Here are a few more skills that the best blackjack pros (potentially) have in the arsenals of weaponry that can be deployed against the casinos when good opportunities arise.
Ace Sequencing
Ace sequencing is similar to shuffle tracking, except it’s more of a memory than a tracking technique. Here, your goal is to remember the “key” cards that the dealer picks up from dealt hands and places on top of aces. Assuming, or at least hoping, that the ace and a key card or two will wind up together after the shuffle, when an AP spots a key card, he can try to make a big bet, figuring that the ace won’t be far behind. A sequencer who’s gone through fairly extensive memory training can memorize a dozen or more key-card sequences per shoe.
Edge Sorting
Edge sorting actually made headlines, when poker-pro and all-around AP Phil Ivey and a partner beat a UK casino, Crockford’s, for more than $12 million, and Borgata in Atlantic City in 2012 by using this technique at baccarat.

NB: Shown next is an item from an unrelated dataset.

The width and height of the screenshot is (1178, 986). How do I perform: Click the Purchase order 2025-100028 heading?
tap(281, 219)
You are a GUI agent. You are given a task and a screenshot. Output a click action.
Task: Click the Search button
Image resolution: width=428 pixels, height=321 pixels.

In edge sorting, a player exploits irregularities on the backs of playing cards; a good edge
sorter, with a little assistance from the dealer, can distinguish asymmetrical edges that identify the card values.
For example, a player asks the dealer to turn face-up face cards one way and 5s, 6s, and 7s another way, using some superstition or luck as an excuse. Shuffling machines don’t change the orientation of the cards, so in a while, a cooperative dealer will turn the low cards one way and the high cards another; from the backs, the values can be determined.
Casinos almost universally believe this is cheating and the courts tend to agree; Ivey lost both cases when the casinos sued him for the return of the winnings, a little more than $20 million.
Loss Rebates and Show-Up Money
Taking advantage of promotional chips and loss rebates means big money for high-rolling advantage players and teams.
This topic is covered at length in Whale Hunt in the Desert—Secrets of a Vegas Superhost, but briefly, promotional chips, also known as “walk-in money” and “appearance fees,” are usually the first bet or two for a high roller; the casino might hand out $25,000, $50,000, even $100,000 in free play just to get the high roller through the door.

Loss rebates are simply discounts on losses that incentivize high rollers to pay in full, so the casino avoids and lengthy and expensive collection process. At first, a gambler had to lose $1 million to qualify for, say, a 10% discount; if he paid in full before leaving the casino, he only had to pony up $900,000.
But then the discount percentage started going up and the size of the loss started going down and a badly structured combination of appearance fees and discounts
can negate the house advantage. In addition, savvy pros have figured out how to maximize these opportunities—which don’t even factor comps into the equation.
Don Johnson (the blackjack pro, not the actor) took advantage of his high-roller status and the financial crisis of 2008 when casinos were desperate to attract action in this way: He negotiated some rule changes and a 20% discount on losses and won more than $15 million from Atlantic City casinos over a six-month period in 2011.